Título: Falta de profissionais qualificados não explica atraso latino-americano
Autor: Neumann , Denise
Fonte: Valor Econômico, 11/07/2008, Internacional, p. A11

A América Latina perdeu o direito de usar a falta de profissionais qualificados como uma desculpa para o baixo desenvolvimento tecnológico de suas economias. Na média dos anos de 2002 a 2006, Brasil, México, Chile e Argentina, entre outros países da região, formaram mais profissionais de ciências, engenheiros e de tecnologia da informação do que a Índia, proporcionalmente ao total da população. Para um grupo de acadêmicos e gestores públicos, reunidos ontem na cidade espanhola de Santander, em evento organizado pelo banco Santander e pela Universidade Internacional Menéndez Pelayo (UIMP), a agenda da educação é a mais importante para que a América Latina e o Brasil possam alcançar um crescimento sustentável no futuro.

O reitor do Instituto Tecnológico de Monterrey, no México, Rafael Rangel, compilou vários dados que comparam a Índia com países da América latina e de outras regiões e constatou que, ao contrário do que ele esperava (em função do forte crescimento deste país asiático), a aposta da Índia, proporcionalmente ao seu PIB e a sua população, não é muito superior à de países latinoamericanos. A Índia aloca 5% do seu Produto Interno Bruto (PIB) em educação, percentual inferior aos 6,4% do México e pouco acima dos 3,9% do Brasil.

"Não é o percentual de gastos que explica o crescimento de 9% da Índia e as taxas bem inferiores, entre 4%, dos nossos países", disse Rangel. "A questão é de qualidade e de enfoque", observou. O Instituto de Monterrey adotou um programa de planejamento de 10 anos e o desenha após ouvir 15 mil pessoas sobre quais são as competências que estão sendo requeridas para os profissionais do futuro.
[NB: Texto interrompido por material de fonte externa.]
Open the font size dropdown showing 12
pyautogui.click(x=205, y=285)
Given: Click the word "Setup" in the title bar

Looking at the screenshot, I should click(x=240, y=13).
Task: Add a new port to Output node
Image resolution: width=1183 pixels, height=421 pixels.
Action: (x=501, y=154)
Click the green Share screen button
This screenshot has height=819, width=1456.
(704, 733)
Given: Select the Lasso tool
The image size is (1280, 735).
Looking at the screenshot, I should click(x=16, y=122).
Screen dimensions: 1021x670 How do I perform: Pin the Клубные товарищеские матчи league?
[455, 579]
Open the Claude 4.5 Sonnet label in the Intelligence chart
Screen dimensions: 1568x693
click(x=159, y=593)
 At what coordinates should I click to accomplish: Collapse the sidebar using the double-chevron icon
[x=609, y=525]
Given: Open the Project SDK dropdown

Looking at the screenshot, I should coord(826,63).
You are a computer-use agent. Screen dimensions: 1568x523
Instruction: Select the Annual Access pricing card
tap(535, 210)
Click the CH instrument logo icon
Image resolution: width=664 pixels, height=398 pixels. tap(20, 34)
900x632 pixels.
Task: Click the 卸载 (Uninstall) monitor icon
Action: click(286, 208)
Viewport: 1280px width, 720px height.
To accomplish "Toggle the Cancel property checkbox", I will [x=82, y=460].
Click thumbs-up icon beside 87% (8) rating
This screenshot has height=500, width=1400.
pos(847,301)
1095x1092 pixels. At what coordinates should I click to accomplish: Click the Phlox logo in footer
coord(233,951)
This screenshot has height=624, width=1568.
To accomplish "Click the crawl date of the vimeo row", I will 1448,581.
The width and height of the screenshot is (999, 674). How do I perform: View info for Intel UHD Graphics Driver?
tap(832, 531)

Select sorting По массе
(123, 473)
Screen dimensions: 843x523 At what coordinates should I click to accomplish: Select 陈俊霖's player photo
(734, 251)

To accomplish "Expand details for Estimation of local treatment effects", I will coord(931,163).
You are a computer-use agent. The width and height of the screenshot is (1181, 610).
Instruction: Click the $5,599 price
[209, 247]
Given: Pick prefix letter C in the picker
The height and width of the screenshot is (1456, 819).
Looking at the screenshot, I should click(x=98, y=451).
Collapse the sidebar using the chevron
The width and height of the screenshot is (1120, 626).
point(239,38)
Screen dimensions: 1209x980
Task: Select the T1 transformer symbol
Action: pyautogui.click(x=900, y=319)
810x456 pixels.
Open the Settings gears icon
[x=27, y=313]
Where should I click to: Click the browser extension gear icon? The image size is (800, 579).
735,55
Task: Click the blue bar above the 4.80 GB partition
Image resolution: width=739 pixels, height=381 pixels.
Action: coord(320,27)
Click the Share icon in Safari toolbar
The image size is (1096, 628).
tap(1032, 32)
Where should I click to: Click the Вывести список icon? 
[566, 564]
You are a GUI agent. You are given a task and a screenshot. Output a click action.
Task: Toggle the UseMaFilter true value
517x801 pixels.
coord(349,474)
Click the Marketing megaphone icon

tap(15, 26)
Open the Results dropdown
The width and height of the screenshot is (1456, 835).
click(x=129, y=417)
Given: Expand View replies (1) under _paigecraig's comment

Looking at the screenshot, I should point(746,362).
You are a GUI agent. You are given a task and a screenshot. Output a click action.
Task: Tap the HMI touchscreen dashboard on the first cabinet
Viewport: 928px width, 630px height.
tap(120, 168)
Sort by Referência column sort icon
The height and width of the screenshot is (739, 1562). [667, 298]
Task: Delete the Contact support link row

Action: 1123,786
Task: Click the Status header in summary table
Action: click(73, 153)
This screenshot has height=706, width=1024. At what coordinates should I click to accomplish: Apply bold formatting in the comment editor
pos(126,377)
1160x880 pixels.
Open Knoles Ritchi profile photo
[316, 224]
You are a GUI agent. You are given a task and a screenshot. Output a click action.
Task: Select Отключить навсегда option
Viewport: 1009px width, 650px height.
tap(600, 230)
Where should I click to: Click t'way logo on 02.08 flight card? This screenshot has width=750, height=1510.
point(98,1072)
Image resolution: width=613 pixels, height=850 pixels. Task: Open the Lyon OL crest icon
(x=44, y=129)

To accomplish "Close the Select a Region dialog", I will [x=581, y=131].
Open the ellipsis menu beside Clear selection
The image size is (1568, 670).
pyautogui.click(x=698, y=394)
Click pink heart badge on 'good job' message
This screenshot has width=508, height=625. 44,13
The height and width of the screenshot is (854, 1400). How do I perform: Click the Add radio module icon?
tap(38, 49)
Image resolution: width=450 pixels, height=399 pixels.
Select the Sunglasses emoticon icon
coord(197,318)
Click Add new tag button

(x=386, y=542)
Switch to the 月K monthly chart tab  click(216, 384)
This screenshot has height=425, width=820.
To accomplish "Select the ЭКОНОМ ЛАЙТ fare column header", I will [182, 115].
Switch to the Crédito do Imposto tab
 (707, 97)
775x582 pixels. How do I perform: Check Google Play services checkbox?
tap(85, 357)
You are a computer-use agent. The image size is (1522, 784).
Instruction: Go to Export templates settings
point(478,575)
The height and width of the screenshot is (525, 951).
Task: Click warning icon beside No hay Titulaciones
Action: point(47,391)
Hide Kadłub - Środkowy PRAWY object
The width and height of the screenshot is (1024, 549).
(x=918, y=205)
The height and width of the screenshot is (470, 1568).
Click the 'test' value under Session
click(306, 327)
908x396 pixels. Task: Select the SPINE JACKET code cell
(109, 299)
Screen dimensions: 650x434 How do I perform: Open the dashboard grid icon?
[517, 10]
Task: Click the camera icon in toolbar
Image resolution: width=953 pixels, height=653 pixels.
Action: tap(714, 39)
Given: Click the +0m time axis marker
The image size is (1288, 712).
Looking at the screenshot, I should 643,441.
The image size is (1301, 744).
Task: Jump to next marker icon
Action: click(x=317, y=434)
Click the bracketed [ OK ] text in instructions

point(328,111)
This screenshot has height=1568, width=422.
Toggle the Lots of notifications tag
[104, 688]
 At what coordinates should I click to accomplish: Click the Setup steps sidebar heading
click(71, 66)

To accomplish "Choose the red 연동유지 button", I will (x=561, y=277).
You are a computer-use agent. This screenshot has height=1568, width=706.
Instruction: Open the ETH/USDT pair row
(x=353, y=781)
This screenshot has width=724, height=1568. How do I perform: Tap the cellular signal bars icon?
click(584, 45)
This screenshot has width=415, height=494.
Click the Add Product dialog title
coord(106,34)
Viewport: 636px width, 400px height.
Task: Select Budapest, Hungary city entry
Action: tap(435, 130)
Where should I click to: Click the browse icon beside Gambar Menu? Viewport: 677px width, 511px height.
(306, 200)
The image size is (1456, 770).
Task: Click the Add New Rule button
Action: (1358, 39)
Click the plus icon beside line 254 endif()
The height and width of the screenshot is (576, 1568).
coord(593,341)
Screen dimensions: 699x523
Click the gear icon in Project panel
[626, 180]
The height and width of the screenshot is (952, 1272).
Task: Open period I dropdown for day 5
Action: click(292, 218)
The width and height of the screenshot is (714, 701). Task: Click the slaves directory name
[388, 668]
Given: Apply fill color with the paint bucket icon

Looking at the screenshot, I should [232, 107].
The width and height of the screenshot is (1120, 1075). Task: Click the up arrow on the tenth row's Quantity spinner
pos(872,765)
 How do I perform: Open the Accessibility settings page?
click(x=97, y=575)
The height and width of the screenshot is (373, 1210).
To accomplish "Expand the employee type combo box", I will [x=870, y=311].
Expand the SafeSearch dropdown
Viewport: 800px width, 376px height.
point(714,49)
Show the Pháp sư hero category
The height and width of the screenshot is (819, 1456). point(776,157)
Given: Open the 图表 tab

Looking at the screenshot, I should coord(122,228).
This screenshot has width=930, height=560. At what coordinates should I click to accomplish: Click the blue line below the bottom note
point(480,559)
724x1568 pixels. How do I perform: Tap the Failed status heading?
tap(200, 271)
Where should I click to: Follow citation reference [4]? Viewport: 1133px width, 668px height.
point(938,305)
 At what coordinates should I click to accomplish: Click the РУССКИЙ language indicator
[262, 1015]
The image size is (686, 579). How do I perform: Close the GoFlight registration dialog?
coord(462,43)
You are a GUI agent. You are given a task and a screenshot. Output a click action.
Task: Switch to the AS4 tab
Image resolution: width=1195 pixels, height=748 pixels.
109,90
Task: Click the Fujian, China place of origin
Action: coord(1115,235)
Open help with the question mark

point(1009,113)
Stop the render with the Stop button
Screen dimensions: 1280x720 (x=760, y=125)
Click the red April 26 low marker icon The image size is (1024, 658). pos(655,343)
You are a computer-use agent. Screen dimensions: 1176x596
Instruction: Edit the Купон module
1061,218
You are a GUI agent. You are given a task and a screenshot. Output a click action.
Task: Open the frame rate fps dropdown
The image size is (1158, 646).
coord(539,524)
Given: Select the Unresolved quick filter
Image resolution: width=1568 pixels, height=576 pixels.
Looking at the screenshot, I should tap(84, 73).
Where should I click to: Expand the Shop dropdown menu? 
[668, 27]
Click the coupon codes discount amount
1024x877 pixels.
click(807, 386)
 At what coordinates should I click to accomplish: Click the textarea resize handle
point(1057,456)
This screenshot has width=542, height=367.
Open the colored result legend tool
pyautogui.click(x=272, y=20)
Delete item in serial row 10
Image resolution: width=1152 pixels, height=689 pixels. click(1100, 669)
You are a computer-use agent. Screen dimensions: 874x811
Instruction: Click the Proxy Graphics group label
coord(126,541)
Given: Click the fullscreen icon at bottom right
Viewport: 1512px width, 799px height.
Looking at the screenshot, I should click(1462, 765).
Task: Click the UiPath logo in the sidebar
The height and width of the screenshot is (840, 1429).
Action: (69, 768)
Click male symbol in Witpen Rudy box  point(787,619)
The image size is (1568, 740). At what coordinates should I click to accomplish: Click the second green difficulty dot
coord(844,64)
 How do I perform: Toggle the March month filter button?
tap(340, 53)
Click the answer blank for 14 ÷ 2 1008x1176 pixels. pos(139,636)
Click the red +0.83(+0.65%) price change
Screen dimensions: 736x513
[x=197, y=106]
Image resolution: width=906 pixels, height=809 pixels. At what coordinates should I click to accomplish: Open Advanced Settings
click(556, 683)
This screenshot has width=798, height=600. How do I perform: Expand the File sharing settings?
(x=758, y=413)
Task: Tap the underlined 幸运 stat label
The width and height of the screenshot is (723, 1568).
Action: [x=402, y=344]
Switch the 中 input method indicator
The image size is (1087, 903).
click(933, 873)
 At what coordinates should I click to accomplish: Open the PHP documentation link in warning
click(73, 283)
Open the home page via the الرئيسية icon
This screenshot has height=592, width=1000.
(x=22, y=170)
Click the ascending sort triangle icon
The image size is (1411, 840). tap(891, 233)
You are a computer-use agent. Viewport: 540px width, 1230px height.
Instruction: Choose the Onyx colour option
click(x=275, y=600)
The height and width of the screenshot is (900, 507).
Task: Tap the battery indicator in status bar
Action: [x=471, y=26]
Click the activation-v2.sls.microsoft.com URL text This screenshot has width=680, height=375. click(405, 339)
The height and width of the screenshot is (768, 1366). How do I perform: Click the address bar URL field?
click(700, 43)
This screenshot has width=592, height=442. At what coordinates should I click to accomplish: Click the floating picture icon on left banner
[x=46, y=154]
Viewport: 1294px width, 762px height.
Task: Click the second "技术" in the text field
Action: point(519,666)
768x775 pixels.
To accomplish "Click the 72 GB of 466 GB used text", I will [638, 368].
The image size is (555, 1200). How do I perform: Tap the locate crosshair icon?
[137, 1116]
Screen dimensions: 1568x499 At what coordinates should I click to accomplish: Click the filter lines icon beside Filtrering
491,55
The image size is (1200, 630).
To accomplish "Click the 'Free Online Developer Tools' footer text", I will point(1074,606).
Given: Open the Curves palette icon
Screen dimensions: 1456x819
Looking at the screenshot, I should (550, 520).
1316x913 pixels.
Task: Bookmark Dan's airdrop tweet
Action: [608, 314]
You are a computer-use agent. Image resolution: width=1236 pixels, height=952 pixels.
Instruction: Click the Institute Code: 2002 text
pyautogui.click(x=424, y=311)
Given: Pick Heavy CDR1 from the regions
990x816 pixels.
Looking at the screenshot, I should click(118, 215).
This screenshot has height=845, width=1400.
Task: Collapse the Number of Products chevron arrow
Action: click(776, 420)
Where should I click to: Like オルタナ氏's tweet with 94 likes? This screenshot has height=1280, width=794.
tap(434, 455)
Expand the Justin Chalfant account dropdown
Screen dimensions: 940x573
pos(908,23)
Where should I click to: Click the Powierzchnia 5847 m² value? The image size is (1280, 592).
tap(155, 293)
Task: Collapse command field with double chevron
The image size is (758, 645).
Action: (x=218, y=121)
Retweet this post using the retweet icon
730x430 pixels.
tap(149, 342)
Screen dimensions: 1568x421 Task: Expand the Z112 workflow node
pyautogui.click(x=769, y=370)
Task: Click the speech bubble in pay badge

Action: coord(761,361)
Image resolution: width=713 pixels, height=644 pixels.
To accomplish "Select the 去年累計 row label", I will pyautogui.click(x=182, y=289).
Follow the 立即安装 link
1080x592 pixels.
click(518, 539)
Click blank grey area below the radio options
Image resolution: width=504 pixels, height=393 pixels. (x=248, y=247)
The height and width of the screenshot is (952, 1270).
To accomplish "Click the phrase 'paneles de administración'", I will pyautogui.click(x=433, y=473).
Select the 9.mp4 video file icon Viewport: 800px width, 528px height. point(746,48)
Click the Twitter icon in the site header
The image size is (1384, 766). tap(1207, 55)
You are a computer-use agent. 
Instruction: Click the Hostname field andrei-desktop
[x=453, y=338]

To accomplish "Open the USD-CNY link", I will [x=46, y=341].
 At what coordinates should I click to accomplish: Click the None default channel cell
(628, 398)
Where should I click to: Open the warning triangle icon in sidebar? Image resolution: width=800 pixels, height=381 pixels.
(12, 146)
O secretário-executivo adjunto da Cepal, Ernesto Ottone, avalia que a universalização do acesso à educação básica (acima de 90% na região e de 98% no Brasil) é uma boa notícia, mas apenas uma parte da solução. "É preciso transformar o processo de aprendizagem", defendeu. Na sua avaliação, é necessário uma maior e melhor qualificação dos docentes, tanto do ensino básico como do secundário e superior. E, para essa qualificação, defendeu, é necessário mudar o paradigma de muitos países no qual a remuneração dos docentes segue uma rota de idade e não de qualificação e competência, o que desestimula a formação dos jovens docentes.

No México, que tem uma realidade educacional muito excludente (apenas seis em cada 100 alunos da educação básica chegam à universidade e, desses, apenas 60% se formam), o governo acabou de firmar um acordo com o poderoso sindicato dos professores do ensino básico (com 1,3 milhão de associados). Essa aliança, relatou a secretária nacional (ministra) de Educação, Josefina Vazquez, tem cinco pontos de acordo, mas ela destacou dois.

No primeiro, o governo se compromete a melhorar a infra-estrutura das escolas (no interior há várias delas sem piso no chão e sem banheiros). No segundo, o destaque é a formação dos professores. O México ocupa as últimas posições no ranking do Pisa em matemática e espanhol, e em muitas escolas todos os alunos foram reprovados, contou Josefina. No México, o sindicato dos professores detinha o monopólio da formação dos professores e o governo conseguiu negociar para que todo professo possa fazer cursos de formação e mesmo graduação em qualquer uma das universidades do país.

No Brasil, o diretor de Centro de Pesquisa e Desenvolvimento da Petrobras, Gerson Fernandes, destacou que o ciclo de fortes investimentos na exploração de petróleo e gás vai exigir a formação de 112 mil profissionais especializados, sendo 5,9 mil engenheiros, e 15 mil na construção civil.